Outline the Common Sense Model of HRBs (Leventhal, Diefenbach, 1992)?

A

Official name = the self-regulation model of illness cognition and behaviour

  • Outlines how illness representations guide responses to illness-related experiences
  • Patients select and monitor behaviour in order to reach goals
  • Lay illness representations guide behaviour and affect outcomes
  • Dual process: cognitive processing and emotional response
29
Q

What are the 5 types of illness representations according to the CSM?

A
  • Identity (illness label, symptoms)
  • Cause (factors or conditions believed to cause the illness e.g. genetics stress and infections)
  • Timeline (beliefs about the expected duration and nature of the disease e.g. chronic, fixed (e.g. a flu) or cyclical (e.g. migraines)
  • Consequences (beliefs about expected effects of the illness on their lives)
  • Control/Cure (beliefs about the extent to which the illness can be controlled or cured)

Analysing these 5 features can normally get to the core of why a patient is not adhering

30
Q

Outline how the CSM explains HRB when faced by an illness threat?

A
  • Illness threat occurs, threatens the status quo
  • 5 Illness perceptions + emotional state affect coping ability
  • We then appraise our coping and re-evaluate
  • Models works on the idea of dynamic self-regulation
31
Q

What studies have shown support for interventions based on the CSM?

A

Petrie et al, 2002:

  • CSM for heart attack patients
  • Aimed to increase control beliefs, decrease consequence beliefs, reduce timeline beliefs and create an action plan
  • At 3 month follow up: less angina, returned to work sooner

Davies et al, 2009:

  • DESMOND trial for self-management of T2DM
  • Understand a person’s personal beliefs about their diabetes and use their own stories to develop a self-management plan
  • Patients after 1 year follow up showed: higher consequence beliefs, chronic timeline beliefs, higher personal responsibility beliefs, greater weight loss and a non-significant decrease in HbA1c
32
Q

What was the aim of the COM-B model?

A

Michie et al, 2011:

  • A framework that aims to bring together different models into something comprehensive and coherent
  • Maps onto the behaviour change wheel
  • Provides a framework to map intervention techniques onto theoretical components
33
Q

Outline the COM-B model?

A
  • Capability (psych and physical)
  • Opportunity (social environment that enables the behaviour)
  • Motivation (reflective and automatic mechanisms that activate or inhibit behaviour)
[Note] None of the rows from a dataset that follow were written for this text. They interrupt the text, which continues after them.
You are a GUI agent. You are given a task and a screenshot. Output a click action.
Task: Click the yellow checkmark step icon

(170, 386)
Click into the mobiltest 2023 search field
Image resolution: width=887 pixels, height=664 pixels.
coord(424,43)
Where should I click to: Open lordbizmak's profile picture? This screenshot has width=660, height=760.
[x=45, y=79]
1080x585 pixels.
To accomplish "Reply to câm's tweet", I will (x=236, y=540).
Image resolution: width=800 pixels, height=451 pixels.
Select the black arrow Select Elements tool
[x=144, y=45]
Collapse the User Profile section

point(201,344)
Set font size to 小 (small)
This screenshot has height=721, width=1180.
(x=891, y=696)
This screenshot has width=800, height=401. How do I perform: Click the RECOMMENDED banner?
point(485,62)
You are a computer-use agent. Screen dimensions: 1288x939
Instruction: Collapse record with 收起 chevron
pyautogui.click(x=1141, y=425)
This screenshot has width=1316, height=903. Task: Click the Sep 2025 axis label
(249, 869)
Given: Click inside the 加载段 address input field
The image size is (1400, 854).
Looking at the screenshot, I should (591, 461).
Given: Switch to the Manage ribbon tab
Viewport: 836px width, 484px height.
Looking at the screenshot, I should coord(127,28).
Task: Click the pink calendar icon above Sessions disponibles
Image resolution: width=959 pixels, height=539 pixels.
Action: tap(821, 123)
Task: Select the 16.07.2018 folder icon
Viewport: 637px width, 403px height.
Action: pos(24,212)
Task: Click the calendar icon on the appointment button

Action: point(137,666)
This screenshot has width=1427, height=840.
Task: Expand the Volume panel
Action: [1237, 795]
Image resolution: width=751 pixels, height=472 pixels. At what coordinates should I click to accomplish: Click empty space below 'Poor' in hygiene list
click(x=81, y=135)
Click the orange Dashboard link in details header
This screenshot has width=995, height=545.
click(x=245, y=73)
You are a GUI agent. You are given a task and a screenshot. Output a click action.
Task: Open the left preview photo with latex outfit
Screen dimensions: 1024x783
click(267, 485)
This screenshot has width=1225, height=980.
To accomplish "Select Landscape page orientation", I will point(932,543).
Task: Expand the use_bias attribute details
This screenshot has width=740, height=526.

…all combine to influence Behaviour

34
Q

What is the behaviour change wheel?

A

A diagram representing the 96 components to the COM-B model which can influence a person’s likelihood of performing a behaviour.

Can be used clinically as it relates specific issues to specific interventions.

35
Q

Give some general appraisal for the idea of “health behaviour”?

A
  • HBs change over time, models need to reflect that
  • HBs are not universal in their importance, different according to cultures
  • Evidence is mixed and normally of poor quality, many methodological issues in the research
  • HBs are not always performed out of desire for health, models could use this (e.g. people eat healthy or go to the gym because they like it, or out of habit)
  • Models assume a degree of rationality when it comes to information HRBs

Nonetheless, these models represent the best thinking we currently have around how beliefs affect behaviour.